=== Consigne ===
Pouvez-vous reprendre mot pour mot le passage de l'article sur la rénovation des stades au Mali, en commençant par « Au cours de » et en poursuivant jusqu'à « passionnés du sport. » ?

=== Texte affiché ===
>>>

Suite à la promesse faite par le président de la Transition, Colonel Assimi Goïta lors de son séjour à Kayes le 23 juillet 2023, presque tous les stades du Mali sont en phase de rénovation en ce moment. Une très bonne initiative d’autant plus que ces infrastructures avaient réellement besoin de faire peau neuve afin d’offrir aux passionnés un cadre adéquat de la pratique sportive. Mais, une chose est de rénover les stades, mais une autre est de s’assurer des moyens de leur entretien afin que ces infrastructures ne puissent plus jamais connaître ce niveau de dégradation. Malheureusement, la rentabilité et l’entretien permanent sont deux équations auxquelles la Direction nationale des sports et de l’éducation physique (DNSEP) s’est toujours heurtée dans sa politique de gestion des infrastructures. Faute de budget spécifique, elle est contrainte de compter sur la bonne foi des services financiers du département de la Jeunesse et des Sports ainsi que celui de l’Economie et des Finances (à la phase de l’arbitrage budgétaire). Il est temps que la donne change.
Au cours de sa visite à Kayes, le 23 juillet 2023, le président de la Transition a annoncé la rénovation des stades de Kayes, Mopti, Sikasso et la construction d’un nouveau stade à Tombouctou. Pour ce qui est de la rénovation, la promesse est en cours d’exécution. En effet, à part le 26 Mars de Yirimadio qui a récemment fait peau neuve, les différents stades du pays sont actuellement en réfection. Ce qui constitue une bonne chose pour le confort et la sécurité des passionnés du sport.

<<<

=== Données de position des mots et des éléments ===
>>>

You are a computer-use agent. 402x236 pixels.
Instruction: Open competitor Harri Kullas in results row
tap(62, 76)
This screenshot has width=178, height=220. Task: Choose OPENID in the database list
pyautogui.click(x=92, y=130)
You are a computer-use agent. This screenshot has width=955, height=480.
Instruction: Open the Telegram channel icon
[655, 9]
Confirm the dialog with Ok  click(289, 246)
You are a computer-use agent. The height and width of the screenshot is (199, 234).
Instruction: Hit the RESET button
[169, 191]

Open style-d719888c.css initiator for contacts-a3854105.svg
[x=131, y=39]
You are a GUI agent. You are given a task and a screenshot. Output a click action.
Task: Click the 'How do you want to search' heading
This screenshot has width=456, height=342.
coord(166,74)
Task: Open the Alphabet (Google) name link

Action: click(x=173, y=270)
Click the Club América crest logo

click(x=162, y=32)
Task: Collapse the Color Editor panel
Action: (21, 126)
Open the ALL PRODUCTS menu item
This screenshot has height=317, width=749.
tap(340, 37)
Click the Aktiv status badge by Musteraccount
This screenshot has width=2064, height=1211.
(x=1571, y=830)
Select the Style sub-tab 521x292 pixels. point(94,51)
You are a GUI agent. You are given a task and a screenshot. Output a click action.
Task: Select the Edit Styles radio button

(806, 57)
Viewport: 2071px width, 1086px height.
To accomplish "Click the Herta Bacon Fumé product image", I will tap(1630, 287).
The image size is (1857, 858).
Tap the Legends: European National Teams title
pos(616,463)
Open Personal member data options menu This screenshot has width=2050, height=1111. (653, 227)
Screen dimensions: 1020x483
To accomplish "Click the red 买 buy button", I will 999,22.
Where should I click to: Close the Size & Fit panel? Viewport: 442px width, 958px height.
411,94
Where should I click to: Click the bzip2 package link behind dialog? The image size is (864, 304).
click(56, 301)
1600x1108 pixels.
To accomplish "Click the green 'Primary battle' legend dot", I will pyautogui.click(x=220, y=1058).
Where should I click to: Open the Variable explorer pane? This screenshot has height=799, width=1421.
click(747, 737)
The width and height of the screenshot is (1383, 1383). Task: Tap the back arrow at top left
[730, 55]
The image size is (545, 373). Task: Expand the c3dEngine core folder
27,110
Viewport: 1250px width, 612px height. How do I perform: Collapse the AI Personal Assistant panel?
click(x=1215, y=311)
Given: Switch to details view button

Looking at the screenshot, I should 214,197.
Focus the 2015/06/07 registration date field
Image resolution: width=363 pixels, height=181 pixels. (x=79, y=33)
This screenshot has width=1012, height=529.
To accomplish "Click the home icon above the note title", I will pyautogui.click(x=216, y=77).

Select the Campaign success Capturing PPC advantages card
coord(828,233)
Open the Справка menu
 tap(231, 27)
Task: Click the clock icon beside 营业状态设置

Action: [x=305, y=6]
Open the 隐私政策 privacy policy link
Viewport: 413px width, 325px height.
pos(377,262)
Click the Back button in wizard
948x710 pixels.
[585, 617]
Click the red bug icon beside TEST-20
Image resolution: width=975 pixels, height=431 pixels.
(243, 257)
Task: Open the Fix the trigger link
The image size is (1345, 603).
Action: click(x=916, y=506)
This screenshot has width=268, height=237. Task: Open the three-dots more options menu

<<<

=== Résultat final ===
Au cours de sa visite à Kayes, le 23 juillet 2023, le président de la Transition a annoncé la rénovation des stades de Kayes, Mopti, Sikasso et la construction d’un nouveau stade à Tombouctou. Pour ce qui est de la rénovation, la promesse est en cours d’exécution. En effet, à part le 26 Mars de Yirimadio qui a récemment fait peau neuve, les différents stades du pays sont actuellement en réfection. Ce qui constitue une bonne chose pour le confort et la sécurité des passionnés du sport.